Output exactly the lines from the one with "El PaÍs ICON (540, 2496)" to the close of the records below, first and last included.

(Study material begins)

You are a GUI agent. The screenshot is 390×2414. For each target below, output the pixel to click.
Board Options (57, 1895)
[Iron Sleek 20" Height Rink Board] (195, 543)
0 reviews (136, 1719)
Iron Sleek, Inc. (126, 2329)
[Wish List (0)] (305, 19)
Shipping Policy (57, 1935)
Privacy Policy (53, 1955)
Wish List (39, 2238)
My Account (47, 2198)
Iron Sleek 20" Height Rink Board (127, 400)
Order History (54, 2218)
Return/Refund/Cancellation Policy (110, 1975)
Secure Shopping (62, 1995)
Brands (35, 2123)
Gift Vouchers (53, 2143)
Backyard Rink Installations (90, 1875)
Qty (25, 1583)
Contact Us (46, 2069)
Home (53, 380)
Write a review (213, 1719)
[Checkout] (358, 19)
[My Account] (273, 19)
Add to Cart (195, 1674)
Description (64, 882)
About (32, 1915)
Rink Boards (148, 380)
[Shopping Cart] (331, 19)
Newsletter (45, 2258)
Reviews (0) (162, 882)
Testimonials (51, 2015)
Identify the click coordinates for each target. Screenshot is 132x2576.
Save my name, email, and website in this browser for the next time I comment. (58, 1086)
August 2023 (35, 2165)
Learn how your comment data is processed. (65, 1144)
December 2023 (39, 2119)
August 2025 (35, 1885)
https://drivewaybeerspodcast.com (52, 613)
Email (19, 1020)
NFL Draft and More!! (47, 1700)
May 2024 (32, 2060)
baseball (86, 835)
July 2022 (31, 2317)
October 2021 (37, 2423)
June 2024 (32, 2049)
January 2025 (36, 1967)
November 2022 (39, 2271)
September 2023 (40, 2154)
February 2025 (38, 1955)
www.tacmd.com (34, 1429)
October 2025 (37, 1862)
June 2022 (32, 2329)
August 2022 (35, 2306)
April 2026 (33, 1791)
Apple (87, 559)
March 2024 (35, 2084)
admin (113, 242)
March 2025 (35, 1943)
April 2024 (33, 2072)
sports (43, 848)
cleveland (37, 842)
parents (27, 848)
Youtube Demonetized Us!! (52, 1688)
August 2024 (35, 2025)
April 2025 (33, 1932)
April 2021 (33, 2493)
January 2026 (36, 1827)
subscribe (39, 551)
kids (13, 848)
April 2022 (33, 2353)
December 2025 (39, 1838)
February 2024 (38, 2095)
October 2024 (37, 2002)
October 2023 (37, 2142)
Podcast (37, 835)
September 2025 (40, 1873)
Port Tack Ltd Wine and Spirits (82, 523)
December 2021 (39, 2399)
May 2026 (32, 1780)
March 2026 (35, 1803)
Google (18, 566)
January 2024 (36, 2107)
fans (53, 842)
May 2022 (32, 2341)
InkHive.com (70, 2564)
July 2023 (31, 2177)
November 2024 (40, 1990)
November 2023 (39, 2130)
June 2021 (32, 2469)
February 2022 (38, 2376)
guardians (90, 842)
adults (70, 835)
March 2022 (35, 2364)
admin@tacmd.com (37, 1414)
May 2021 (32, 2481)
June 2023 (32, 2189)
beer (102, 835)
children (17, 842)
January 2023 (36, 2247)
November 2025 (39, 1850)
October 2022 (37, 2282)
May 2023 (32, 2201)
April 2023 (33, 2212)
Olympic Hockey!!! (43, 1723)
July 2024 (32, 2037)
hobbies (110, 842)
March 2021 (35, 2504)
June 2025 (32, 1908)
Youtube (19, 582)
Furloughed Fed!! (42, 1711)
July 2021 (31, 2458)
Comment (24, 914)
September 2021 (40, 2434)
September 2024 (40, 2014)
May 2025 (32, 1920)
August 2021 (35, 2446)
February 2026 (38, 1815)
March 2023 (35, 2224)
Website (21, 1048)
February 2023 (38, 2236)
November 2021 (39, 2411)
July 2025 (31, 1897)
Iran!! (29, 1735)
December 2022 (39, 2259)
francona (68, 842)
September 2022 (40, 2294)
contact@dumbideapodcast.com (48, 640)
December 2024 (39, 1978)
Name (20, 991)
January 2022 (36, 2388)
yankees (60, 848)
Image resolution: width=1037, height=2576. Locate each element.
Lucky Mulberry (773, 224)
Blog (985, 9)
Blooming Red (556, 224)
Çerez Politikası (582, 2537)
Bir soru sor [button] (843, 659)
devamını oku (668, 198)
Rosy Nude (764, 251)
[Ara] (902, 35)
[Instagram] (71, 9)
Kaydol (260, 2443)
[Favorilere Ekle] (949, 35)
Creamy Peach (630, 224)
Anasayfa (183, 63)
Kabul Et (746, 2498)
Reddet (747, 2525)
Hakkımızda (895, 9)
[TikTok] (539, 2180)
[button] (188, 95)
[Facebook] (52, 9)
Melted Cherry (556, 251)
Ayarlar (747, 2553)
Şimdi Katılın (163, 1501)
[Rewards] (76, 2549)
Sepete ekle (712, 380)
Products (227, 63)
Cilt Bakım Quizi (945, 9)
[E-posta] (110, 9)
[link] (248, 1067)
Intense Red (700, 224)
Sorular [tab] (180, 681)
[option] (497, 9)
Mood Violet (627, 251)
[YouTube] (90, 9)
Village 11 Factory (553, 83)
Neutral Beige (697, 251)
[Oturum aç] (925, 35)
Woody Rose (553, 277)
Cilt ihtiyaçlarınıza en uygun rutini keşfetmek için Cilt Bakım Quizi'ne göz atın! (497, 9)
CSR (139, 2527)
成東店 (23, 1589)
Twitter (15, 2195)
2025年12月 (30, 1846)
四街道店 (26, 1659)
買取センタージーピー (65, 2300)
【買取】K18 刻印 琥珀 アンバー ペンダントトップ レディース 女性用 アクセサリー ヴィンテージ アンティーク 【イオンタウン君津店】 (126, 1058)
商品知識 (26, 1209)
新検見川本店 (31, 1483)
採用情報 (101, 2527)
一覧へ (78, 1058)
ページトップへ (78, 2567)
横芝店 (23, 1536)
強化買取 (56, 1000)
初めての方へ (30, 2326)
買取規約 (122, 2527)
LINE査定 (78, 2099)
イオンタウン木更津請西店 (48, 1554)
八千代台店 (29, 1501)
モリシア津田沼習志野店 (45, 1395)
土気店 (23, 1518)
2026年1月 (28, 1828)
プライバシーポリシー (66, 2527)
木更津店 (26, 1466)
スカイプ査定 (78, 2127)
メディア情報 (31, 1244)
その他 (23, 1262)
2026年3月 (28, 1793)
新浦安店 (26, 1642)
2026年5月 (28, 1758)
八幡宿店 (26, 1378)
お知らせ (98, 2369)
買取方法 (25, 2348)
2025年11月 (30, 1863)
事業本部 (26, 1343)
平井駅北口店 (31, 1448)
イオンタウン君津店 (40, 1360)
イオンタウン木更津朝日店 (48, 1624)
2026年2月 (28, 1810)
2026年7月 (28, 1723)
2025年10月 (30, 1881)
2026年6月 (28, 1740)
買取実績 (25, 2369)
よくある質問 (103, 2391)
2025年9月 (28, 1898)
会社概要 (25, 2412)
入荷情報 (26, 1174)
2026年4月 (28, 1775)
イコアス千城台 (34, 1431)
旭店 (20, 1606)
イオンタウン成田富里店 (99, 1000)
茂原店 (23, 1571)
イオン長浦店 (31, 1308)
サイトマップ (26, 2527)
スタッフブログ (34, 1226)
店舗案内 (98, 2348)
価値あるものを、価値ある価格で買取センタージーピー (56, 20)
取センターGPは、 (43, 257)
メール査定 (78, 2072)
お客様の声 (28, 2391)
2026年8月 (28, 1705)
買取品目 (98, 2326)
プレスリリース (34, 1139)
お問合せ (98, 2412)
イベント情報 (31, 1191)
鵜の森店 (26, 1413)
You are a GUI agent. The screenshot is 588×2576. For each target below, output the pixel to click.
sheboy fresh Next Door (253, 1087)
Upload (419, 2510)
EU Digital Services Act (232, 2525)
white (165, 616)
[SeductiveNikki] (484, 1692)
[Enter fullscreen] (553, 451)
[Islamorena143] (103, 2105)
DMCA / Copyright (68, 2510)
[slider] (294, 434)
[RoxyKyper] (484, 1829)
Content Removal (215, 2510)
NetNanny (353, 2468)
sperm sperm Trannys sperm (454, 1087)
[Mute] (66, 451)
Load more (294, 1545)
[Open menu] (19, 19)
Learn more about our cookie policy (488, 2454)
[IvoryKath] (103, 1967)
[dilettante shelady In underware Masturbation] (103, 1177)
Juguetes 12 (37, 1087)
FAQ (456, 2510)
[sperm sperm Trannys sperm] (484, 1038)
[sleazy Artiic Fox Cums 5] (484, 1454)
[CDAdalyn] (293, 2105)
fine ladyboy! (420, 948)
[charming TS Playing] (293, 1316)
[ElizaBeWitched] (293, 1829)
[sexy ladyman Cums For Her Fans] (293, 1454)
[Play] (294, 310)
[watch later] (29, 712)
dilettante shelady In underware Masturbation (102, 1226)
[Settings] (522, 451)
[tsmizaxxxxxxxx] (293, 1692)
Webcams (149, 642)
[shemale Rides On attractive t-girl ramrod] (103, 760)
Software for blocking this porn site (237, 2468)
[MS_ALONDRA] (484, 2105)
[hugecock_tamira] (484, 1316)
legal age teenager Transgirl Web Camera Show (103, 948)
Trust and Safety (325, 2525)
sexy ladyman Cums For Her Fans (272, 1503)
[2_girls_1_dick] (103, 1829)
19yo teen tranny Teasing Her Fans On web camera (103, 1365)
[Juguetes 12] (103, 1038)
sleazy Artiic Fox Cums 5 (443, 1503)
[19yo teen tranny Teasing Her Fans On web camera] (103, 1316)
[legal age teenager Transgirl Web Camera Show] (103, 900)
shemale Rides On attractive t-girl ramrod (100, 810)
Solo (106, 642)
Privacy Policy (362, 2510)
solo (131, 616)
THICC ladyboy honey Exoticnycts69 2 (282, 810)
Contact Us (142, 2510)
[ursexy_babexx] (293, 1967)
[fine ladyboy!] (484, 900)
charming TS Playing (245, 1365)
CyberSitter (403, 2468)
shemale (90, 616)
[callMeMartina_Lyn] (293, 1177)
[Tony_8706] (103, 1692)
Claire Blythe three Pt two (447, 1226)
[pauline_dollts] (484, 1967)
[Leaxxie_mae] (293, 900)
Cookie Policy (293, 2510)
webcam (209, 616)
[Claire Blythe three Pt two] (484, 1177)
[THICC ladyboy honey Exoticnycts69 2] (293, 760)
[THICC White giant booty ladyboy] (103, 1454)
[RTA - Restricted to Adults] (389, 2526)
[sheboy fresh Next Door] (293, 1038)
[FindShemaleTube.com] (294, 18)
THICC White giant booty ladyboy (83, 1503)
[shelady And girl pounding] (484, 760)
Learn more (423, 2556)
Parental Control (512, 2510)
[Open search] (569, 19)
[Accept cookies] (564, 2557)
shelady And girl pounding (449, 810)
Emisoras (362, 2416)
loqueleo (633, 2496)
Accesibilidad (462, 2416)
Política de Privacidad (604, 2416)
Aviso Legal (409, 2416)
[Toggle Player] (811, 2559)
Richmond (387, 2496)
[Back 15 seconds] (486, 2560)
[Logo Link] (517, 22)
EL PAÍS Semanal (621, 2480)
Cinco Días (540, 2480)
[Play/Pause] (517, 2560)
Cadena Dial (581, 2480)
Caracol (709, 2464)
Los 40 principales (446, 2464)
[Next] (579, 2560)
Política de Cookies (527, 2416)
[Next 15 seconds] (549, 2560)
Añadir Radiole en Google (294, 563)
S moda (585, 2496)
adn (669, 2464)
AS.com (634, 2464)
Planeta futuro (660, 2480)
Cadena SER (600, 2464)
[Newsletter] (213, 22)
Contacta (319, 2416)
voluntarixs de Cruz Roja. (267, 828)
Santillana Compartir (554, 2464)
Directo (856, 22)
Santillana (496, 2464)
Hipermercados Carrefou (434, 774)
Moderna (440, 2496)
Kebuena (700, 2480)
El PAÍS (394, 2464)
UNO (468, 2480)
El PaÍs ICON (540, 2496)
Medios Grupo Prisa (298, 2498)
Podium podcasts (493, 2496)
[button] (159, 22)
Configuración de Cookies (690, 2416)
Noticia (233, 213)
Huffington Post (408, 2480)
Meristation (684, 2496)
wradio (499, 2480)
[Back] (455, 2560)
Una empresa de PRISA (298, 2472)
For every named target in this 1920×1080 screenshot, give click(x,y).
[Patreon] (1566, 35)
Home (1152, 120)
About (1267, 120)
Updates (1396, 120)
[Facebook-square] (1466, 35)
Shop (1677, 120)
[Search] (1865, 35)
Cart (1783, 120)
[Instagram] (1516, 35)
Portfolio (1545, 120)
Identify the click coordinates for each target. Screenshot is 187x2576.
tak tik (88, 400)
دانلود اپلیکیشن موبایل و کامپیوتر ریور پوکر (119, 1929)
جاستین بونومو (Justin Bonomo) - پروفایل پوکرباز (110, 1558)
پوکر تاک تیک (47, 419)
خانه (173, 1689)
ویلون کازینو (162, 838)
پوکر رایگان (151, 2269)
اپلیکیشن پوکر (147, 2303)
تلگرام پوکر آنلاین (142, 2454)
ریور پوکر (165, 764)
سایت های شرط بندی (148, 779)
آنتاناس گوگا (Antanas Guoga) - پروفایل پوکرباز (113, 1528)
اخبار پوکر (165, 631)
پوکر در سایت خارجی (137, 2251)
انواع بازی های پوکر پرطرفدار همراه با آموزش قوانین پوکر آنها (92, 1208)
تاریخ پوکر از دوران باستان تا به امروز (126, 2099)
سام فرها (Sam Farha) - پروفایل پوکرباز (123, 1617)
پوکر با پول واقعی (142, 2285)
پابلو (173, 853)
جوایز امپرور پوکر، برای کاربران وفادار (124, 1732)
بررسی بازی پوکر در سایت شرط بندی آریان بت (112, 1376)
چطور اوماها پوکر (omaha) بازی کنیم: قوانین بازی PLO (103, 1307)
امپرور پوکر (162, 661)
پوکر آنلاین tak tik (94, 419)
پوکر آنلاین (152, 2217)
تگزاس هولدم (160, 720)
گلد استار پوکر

(Study material ends)

__Answer box__
El PaÍs ICON (540, 2496)
Medios Grupo Prisa (298, 2498)
Podium podcasts (493, 2496)
[button] (159, 22)
Configuración de Cookies (690, 2416)
Noticia (233, 213)
Huffington Post (408, 2480)
Meristation (684, 2496)
wradio (499, 2480)
[Back] (455, 2560)
Una empresa de PRISA (298, 2472)
For every named target in this 1920×1080 screenshot, give click(x,y).
[Patreon] (1566, 35)
Home (1152, 120)
About (1267, 120)
Updates (1396, 120)
[Facebook-square] (1466, 35)
Shop (1677, 120)
[Search] (1865, 35)
Cart (1783, 120)
[Instagram] (1516, 35)
Portfolio (1545, 120)
Identify the click coordinates for each target. Screenshot is 187x2576.
tak tik (88, 400)
دانلود اپلیکیشن موبایل و کامپیوتر ریور پوکر (119, 1929)
جاستین بونومو (Justin Bonomo) - پروفایل پوکرباز (110, 1558)
پوکر تاک تیک (47, 419)
خانه (173, 1689)
ویلون کازینو (162, 838)
پوکر رایگان (151, 2269)
اپلیکیشن پوکر (147, 2303)
تلگرام پوکر آنلاین (142, 2454)
ریور پوکر (165, 764)
سایت های شرط بندی (148, 779)
آنتاناس گوگا (Antanas Guoga) - پروفایل پوکرباز (113, 1528)
اخبار پوکر (165, 631)
پوکر در سایت خارجی (137, 2251)
انواع بازی های پوکر پرطرفدار همراه با آموزش قوانین پوکر آنها (92, 1208)
تاریخ پوکر از دوران باستان تا به امروز (126, 2099)
سام فرها (Sam Farha) - پروفایل پوکرباز (123, 1617)
پوکر با پول واقعی (142, 2285)
پابلو (173, 853)
جوایز امپرور پوکر، برای کاربران وفادار (124, 1732)
بررسی بازی پوکر در سایت شرط بندی آریان بت (112, 1376)
چطور اوماها پوکر (omaha) بازی کنیم: قوانین بازی PLO (103, 1307)
امپرور پوکر (162, 661)
پوکر آنلاین tak tik (94, 419)
پوکر آنلاین (152, 2217)
تگزاس هولدم (160, 720)
گلد استار پوکر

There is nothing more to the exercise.